• _Request_:
Copy the records word for word, starting at the line that contains "Given: Click the peak" and ending after the line that contains "Task: Choose the 70 % list entry label", and leave the pictures out.

• _Exercise input_:
Begin
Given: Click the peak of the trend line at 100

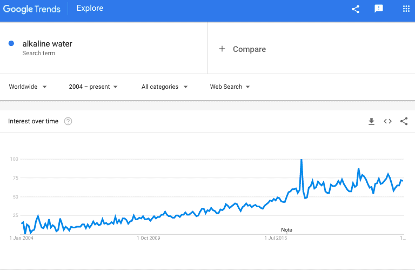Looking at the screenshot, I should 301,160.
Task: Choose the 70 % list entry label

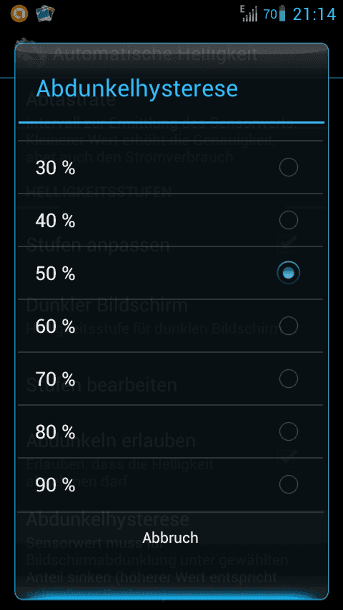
End
Begin
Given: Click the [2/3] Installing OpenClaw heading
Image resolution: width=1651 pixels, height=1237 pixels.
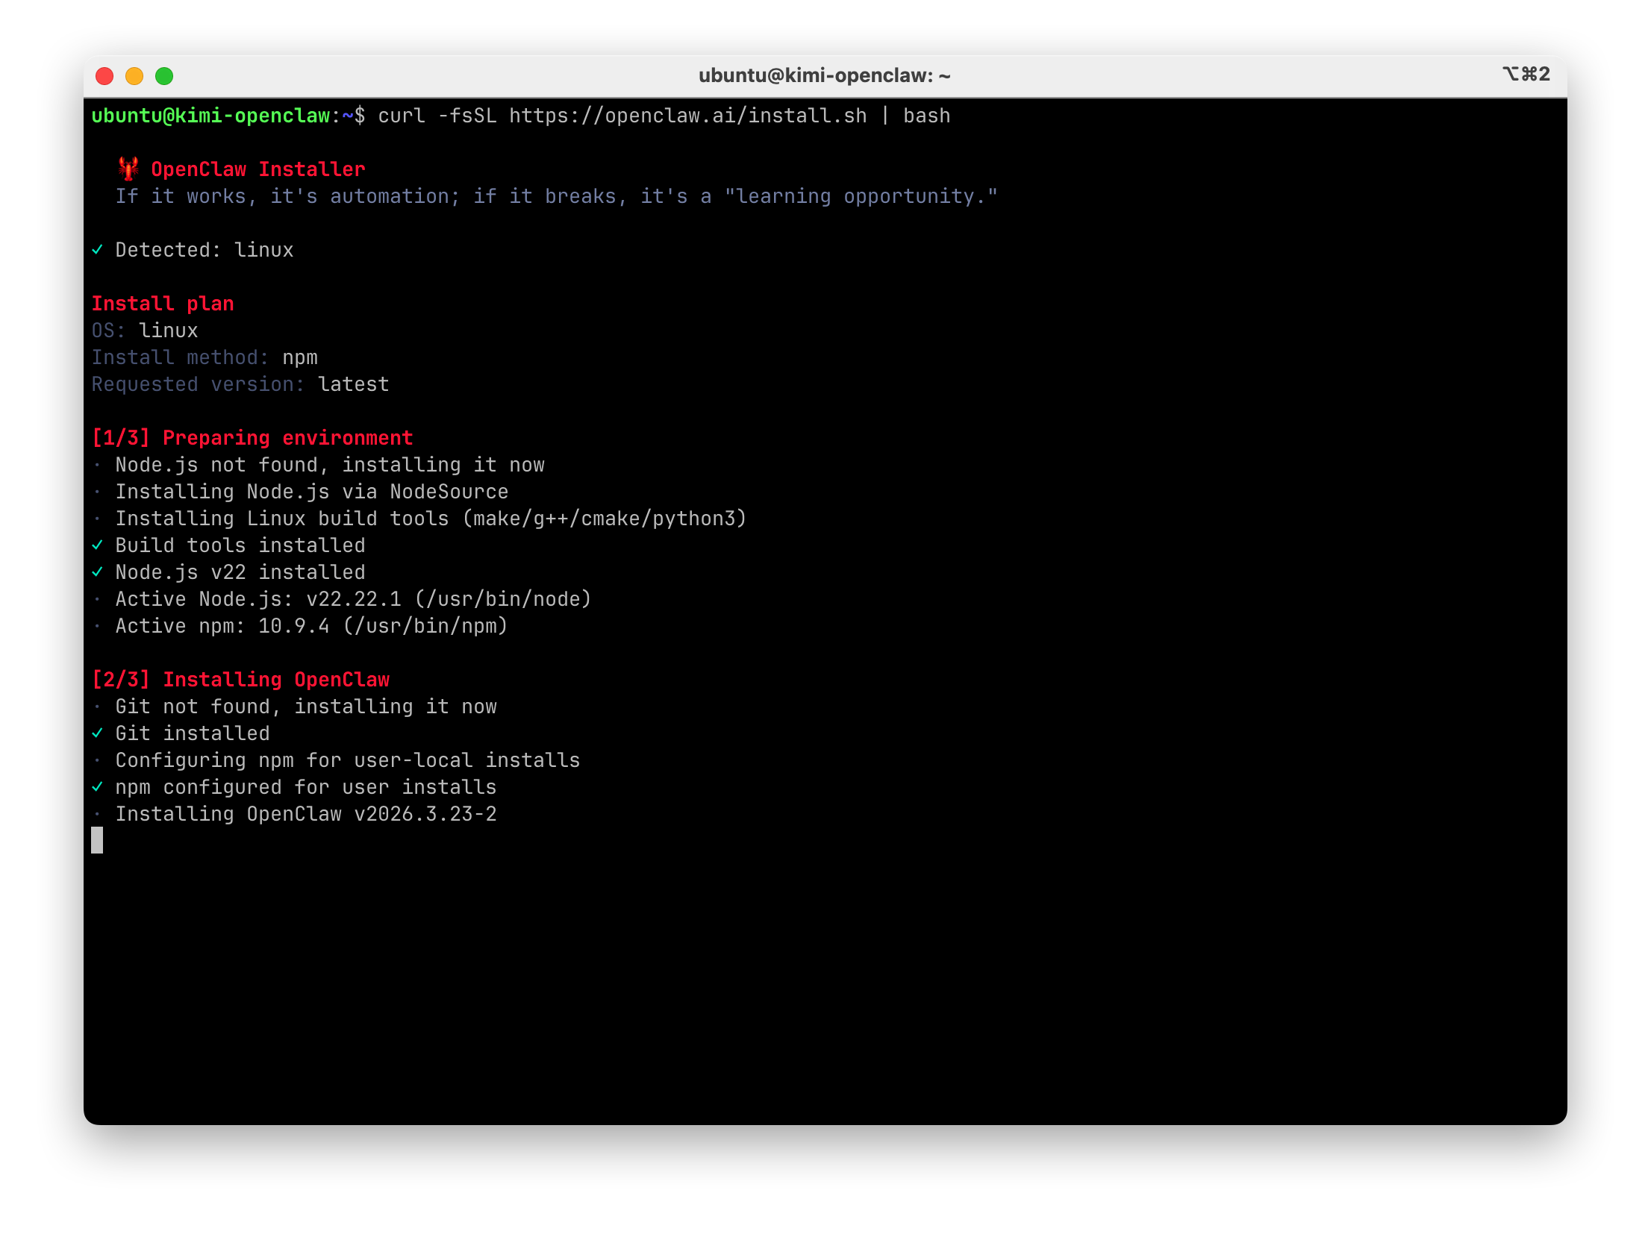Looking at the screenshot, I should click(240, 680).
End
Begin
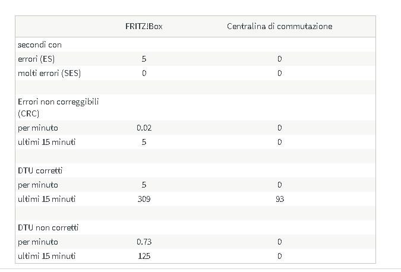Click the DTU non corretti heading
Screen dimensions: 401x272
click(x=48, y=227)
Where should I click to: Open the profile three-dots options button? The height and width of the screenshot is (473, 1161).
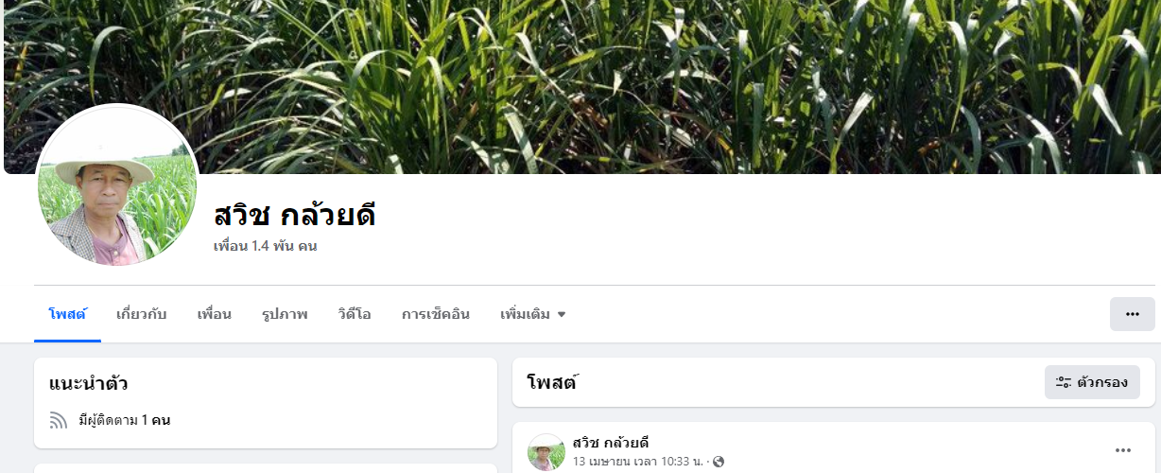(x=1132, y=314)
End
• _Exercise result_:
Given: Click the peak of the trend line at 100

Looking at the screenshot, I should 301,160.
Task: Choose the 70 % list entry label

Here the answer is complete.